RECORDED INFORMATION:
━━━
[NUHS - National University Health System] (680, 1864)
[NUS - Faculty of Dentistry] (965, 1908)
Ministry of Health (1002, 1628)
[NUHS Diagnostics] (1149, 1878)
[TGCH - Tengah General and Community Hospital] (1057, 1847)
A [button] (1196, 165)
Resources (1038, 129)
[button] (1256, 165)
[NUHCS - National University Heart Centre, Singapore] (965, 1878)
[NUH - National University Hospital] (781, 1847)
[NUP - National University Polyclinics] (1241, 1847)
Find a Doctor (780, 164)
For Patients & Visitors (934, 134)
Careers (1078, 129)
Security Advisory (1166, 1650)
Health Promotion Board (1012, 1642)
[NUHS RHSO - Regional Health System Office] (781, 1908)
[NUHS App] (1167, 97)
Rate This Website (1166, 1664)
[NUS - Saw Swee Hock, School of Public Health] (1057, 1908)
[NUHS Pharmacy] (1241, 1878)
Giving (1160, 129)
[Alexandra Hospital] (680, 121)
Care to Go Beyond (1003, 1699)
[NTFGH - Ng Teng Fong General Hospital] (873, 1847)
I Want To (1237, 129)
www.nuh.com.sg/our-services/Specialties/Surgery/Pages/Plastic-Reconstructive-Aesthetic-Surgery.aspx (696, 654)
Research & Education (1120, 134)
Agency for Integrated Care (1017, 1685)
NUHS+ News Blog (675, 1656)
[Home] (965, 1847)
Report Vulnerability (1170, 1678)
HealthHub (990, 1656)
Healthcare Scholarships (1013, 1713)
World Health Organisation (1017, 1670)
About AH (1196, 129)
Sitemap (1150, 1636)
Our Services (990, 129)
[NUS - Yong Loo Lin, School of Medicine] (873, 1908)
━━━
TASK TO CARRY OUT:
The response should consist of the entries, retyped exactly and in full.

EXERCISE ANSWER:
[NUHS - National University Health System] (680, 1864)
[NUS - Faculty of Dentistry] (965, 1908)
Ministry of Health (1002, 1628)
[NUHS Diagnostics] (1149, 1878)
[TGCH - Tengah General and Community Hospital] (1057, 1847)
A [button] (1196, 165)
Resources (1038, 129)
[button] (1256, 165)
[NUHCS - National University Heart Centre, Singapore] (965, 1878)
[NUH - National University Hospital] (781, 1847)
[NUP - National University Polyclinics] (1241, 1847)
Find a Doctor (780, 164)
For Patients & Visitors (934, 134)
Careers (1078, 129)
Security Advisory (1166, 1650)
Health Promotion Board (1012, 1642)
[NUHS RHSO - Regional Health System Office] (781, 1908)
[NUHS App] (1167, 97)
Rate This Website (1166, 1664)
[NUS - Saw Swee Hock, School of Public Health] (1057, 1908)
[NUHS Pharmacy] (1241, 1878)
Giving (1160, 129)
[Alexandra Hospital] (680, 121)
Care to Go Beyond (1003, 1699)
[NTFGH - Ng Teng Fong General Hospital] (873, 1847)
I Want To (1237, 129)
www.nuh.com.sg/our-services/Specialties/Surgery/Pages/Plastic-Reconstructive-Aesthetic-Surgery.aspx (696, 654)
Research & Education (1120, 134)
Agency for Integrated Care (1017, 1685)
NUHS+ News Blog (675, 1656)
[Home] (965, 1847)
Report Vulnerability (1170, 1678)
HealthHub (990, 1656)
Healthcare Scholarships (1013, 1713)
World Health Organisation (1017, 1670)
About AH (1196, 129)
Sitemap (1150, 1636)
Our Services (990, 129)
[NUS - Yong Loo Lin, School of Medicine] (873, 1908)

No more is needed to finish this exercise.